My first instinct, as ever, was to add logging. Print the counter before, print it after, print the key and the value either side of the lookup. And here is the cruel joke of concurrency bugs: the logging made it go away. Not fixed, hidden. Adding a fmt.Println does just enough work, takes just enough time, that the two goroutines stop interleaving in the unlucky way, and the bug retreats into the dark muttering that it will be back. I spent the better part of the first day "fixing" it with print statements and feeling clever, then watching it return the moment I removed them.

Source code with two goroutines touching the same shared state

This is the tell for a race condition, and I should have recognised it on day one instead of day two. If a bug disappears when you observe it, you are not looking at a logic error. You are looking at a timing problem, and you have a Heisenbug: the act of measurement changes the result. The moment you accept that, you stop trying to read the code into confessing and you reach for a tool that actually understands time.

the tool I should have used first

For Go that tool is the race detector, and it is almost free to turn on:

go test -race ./...
go build -race -o service-race .

I ran the race build against a load test on a staging box, threw a few thousand concurrent requests at it, and within seconds it printed exactly what I had failed to find by hand:

WARNING: DATA RACE
Write at 0x00c0000b4010 by goroutine 34:
  main.(*Cache).Set()
      /app/cache.go:48 +0x64

Previous read at 0x00c0000b4010 by goroutine 21:
  main.(*Cache).Get()
      /app/cache.go:39 +0x44

Two goroutines, one map, one of them writing while the other read, and no lock between them. The race detector does not guess. It instruments memory access and reports the actual unsynchronised pair, with both stack traces, the read and the write. Three days of squinting, answered in seconds by the thing I should have reached for first.

the actual bug

The code was the sort of thing that looks fine in review and is fine right up until two requests land at once.

type Cache struct {
    data map[string]int
}

func (c *Cache) Get(k string) int   { return c.data[k] }      // read
func (c *Cache) Set(k string, v int) { c.data[k] = v }        // write, no lock

A plain map, shared across goroutines, read and written with nothing guarding it. Go maps are explicitly not safe for concurrent use, and one concurrent read-and-write is enough to corrupt the internal structure, which is where the values-from-the-wrong-key weirdness came from. The fix is the boring, correct one: a mutex, held for the whole of each access.

type Cache struct {
    mu   sync.RWMutex
    data map[string]int
}

func (c *Cache) Get(k string) int {
    c.mu.RLock()
    defer c.mu.RUnlock()
    return c.data[k]
}

func (c *Cache) Set(k string, v int) {
    c.mu.Lock()
    defer c.mu.Unlock()
    c.data[k] = v
}

The fix in place, locks around the shared map

An RWMutex because reads vastly outnumbered writes and I did not want every reader queuing behind every other reader. Under the load that triggered the original bug the read lock gave back most of the contention I would have lost to a plain Mutex, and the race detector went quiet.

what I am taking away

Two things, written on a metaphorical sticky note. First, if a bug vanishes when you add logging, stop adding logging. That is the universe telling you it is a timing bug, and printf will only ever hide it. Reach for the race detector, or thread sanitiser, or whatever your language gives you, on day one, not day three.

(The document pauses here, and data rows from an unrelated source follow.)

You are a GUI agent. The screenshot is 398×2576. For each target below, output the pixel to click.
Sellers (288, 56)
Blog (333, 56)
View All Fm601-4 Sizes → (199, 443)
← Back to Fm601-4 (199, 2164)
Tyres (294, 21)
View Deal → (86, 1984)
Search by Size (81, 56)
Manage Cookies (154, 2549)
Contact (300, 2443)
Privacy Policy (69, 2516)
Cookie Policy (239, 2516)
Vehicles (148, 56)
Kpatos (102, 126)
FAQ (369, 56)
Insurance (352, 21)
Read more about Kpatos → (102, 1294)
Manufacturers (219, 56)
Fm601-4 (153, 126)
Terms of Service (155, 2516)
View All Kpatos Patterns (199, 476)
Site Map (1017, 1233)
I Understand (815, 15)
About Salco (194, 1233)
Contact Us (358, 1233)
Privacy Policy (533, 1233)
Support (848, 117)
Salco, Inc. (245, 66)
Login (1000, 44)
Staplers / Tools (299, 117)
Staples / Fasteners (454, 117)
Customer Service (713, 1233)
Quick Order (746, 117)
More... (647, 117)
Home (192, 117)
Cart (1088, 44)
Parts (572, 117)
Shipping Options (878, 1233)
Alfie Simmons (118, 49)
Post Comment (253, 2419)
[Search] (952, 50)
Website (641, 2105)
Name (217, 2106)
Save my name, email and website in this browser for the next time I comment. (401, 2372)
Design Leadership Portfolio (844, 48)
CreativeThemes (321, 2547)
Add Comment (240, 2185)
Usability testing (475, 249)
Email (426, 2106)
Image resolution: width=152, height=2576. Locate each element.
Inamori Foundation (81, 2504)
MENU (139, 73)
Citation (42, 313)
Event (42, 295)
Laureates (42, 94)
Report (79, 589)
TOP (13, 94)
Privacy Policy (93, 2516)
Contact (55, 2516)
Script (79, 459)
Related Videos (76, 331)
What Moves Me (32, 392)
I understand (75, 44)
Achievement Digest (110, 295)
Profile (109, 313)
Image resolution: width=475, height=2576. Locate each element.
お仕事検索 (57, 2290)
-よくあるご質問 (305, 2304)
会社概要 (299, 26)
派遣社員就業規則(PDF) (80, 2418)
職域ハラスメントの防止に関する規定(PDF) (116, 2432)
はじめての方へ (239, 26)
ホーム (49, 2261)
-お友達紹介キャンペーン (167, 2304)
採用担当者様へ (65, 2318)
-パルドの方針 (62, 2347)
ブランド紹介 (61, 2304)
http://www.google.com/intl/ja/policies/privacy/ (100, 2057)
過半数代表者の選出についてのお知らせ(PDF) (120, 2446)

Second, the real fix was not the mutex. The mutex was the patch. The real fix was admitting I had never decided who owned that map. Shared mutable state with no clear owner is a race waiting for enough traffic to find it, and the lock just makes the waiting safe. Next time I will decide the ownership before I write the struct, and ideally let one goroutine own the state and have the others talk to it over a channel, so there is nothing to lock because there is nothing shared. The mutex is the cure. Clear ownership is the prevention, and prevention does not cost three days.